Wednesday, June 4, 2014

My last joke

I know how lame it is to tell people about “this dream I had last night,” but bear with me.

I was in a hospital or clinic, and was sent to one room and another and so on, and finally back to a bed where I’d been before, and I was in my hospital gown and everything, and there was a nurse moving around the bed as she fussed with various necessaries. And a few feet beyond the foot of the bed and to the left there was a man in a lab coat holding a clipboard.

He indicated that there was some paperwork on the table by the bed that I needed to fill out. And I don’t remember if they told me, or if it was in the paperwork the man had pointed to, but that’s when I realized that I was being put to death.

At first it was more like a medical thing, like when you have a pet put down for its own good, but then it morphed and it was more like an execution.

I was … taken aback. I looked around the room. In the wall behind me, above my head, there was a glassed-in window looking into the next room, or more accurately, looking from the next room into where I was. Because the nurse informed me that that was where the witnesses would be. I propped myself up on my left elbow and turned to look through the window.

It was a big room, nothing on the cream walls, mostly empty of furniture except for three matching pieces in an extremely heavy, boxy style: a large armchair, a coffee table, and a small couch—a love seat, really.

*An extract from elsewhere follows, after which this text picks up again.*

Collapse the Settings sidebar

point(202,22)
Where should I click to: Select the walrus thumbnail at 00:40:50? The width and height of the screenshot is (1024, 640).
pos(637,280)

And I remembered the nurse bringing me to that room when I first arrived and being left there to fill out some paperwork, before I knew how this was going to end. And I almost said something to her about how annoyed I was that they hadn’t told me at the time what that space was, but then I realized I wasn’t annoyed, because if they had told me I’d just have been weirded out.

I turned back to the final paperwork—and I do mean “final”—and started to fill it out. There wasn’t much. It included a sort of tear-off slip, with a space for me to sign (What, my consent to the procedure?) and another line where I guess I was supposed to sign next to the amount indicating the copay, which was $512. I don’t know if there’s any meaning in the fact that the copay for an execution is 2 raised to the 9th power—probably not, but that’s how much it was.

I realize now that the idea of a copay for your own execution is on beyond Kafka, but that’s not what struck me at the time. Instead, as I was filling it out, I turned to the man and dead-panned, “Do I pay now or later?”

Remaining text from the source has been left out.